But the American Civil Liberties Union, representing a group of refugee aid organizations and Muslim residents whose overseas relatives are seeking visas, says Trump never disavowed his plan to target Muslim immigration.
"President Trump publicly committed himself to an indefensible goal: banning Muslims from coming to the United States," and the court should consider those statements in deciding whether the executive order is based on anti-Muslim animus, the ACLU says.
Under the government's approach, the ACLU says, if a politician campaigned on a promise to make Christianity the national religion, the courts would be forbidden to consider the candidate's speeches, literature and websites, no matter how specific and consistent the promises, how quickly they were carried out after the election and how much they affected non-Christians.
The administration's lawyers say the revised order — imposing a 90-day ban on travel from Iran, Sudan, Syria, Libya, Somalia and Yemen — was intended to enhance national security by allowing the government to study its ability to properly vet visa applications from those countries.
The goal was not to restrict travel by Muslims, the Justice Department says in its legal brief submitted ahead of Monday's courtroom showdown. "Those countries represent a small fraction of the world's 50 Muslim-majority nations and approximately ten percent of the global Muslim population."
What's more, the government says, any claim of discrimination now is premature, because visa applicants from those countries can seek waivers from the executive order.
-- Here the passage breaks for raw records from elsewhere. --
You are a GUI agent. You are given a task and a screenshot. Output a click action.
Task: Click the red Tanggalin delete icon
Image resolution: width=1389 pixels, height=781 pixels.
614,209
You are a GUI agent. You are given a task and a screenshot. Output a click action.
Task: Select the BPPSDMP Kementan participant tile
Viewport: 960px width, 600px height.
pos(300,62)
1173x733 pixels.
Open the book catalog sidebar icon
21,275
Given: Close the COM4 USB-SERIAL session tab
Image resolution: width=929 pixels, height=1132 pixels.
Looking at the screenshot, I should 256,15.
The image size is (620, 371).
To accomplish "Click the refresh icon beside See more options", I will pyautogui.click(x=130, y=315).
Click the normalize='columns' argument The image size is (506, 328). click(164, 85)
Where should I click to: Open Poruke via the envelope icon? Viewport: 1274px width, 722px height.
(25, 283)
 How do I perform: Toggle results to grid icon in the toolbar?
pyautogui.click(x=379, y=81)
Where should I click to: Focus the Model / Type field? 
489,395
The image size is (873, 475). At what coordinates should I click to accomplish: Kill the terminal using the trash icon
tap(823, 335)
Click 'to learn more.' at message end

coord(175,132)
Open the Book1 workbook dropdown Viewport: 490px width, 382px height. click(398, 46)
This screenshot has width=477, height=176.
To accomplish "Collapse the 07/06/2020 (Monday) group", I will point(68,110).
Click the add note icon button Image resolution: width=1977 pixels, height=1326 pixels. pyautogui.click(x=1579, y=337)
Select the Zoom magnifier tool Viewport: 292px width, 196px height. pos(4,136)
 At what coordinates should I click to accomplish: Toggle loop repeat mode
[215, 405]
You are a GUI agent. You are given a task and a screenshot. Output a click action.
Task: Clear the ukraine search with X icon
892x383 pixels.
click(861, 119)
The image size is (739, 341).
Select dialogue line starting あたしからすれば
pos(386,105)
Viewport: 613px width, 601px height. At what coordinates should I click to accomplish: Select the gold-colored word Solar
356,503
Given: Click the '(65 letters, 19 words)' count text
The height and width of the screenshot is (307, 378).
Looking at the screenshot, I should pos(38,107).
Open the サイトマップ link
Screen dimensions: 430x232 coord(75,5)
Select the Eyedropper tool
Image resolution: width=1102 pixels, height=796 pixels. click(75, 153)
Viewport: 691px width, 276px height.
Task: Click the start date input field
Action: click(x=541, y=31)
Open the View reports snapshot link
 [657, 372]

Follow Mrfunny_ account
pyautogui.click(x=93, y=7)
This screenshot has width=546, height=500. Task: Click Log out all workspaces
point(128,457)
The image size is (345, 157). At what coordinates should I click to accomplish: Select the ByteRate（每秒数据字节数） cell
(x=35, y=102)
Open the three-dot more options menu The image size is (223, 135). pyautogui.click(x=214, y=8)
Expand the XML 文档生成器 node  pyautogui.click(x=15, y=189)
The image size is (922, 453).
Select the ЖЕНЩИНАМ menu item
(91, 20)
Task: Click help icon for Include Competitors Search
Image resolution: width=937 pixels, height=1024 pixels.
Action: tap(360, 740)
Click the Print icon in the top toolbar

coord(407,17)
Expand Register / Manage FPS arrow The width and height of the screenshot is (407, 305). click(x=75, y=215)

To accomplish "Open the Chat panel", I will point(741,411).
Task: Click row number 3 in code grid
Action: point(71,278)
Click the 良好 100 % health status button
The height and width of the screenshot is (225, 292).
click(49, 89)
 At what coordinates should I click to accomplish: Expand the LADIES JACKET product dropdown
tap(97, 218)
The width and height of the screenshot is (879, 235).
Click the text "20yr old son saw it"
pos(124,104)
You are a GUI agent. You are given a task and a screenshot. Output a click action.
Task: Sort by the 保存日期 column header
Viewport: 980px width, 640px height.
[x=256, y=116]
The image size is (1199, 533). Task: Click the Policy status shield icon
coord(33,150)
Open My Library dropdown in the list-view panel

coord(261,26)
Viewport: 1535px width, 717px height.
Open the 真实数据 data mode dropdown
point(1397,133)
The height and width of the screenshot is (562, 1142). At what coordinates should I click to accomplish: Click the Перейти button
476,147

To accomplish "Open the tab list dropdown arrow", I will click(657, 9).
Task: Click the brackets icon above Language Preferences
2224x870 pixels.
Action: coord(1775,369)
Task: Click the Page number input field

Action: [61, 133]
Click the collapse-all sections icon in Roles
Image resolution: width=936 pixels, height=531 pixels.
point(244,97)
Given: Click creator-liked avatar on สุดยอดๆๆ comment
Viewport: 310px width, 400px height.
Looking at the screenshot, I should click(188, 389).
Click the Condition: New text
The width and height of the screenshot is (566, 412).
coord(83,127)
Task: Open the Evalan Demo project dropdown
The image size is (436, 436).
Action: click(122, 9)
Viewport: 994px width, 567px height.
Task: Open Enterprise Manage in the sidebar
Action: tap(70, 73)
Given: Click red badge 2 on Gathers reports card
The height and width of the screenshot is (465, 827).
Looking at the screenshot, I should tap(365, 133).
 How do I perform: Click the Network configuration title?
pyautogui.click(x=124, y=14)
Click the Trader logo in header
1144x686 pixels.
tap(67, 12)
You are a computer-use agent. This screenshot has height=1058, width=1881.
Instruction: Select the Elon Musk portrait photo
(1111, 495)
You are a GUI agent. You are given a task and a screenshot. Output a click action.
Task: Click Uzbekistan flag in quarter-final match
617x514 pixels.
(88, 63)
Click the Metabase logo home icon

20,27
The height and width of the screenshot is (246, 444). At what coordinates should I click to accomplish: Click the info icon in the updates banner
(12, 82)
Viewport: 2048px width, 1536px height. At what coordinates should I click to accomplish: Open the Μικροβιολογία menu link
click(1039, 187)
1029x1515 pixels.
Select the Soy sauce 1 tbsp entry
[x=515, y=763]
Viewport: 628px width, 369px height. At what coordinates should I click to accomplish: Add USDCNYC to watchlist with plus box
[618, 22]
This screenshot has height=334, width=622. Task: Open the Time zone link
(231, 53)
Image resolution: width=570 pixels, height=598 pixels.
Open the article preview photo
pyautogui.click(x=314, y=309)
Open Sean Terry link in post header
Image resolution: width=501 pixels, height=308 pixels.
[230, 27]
The Iranian wife of one of the challengers was granted an immigrant visa May 1, the government says.
But the ACLU counters that the executive order was aimed at countries whose populations are overwhelmingly Muslim. The harm to Muslims in the United States is immediate, the ACLU says, because the Trump order creates feelings of marginalization and exclusion.
The challengers "invoke their rights to be free from government condemnation of their religion within the United States," the ACLU says.
Trump's original travel order, issued seven days after his inauguration on Jan. 20, was blocked by court rulings. Enforcement of the revised order, which was to have taken effect on March 16, was also barred by a federal judge in Hawaii. The 9th U.S. Circuit Court of Appeals will hear an appeal of that ruling later in the month.
Both appeals courts would have to rule in the administration's favor to allow enforcement of the revised executive order. But if either court rules against the government, an appeal to the Supreme Court seems certain.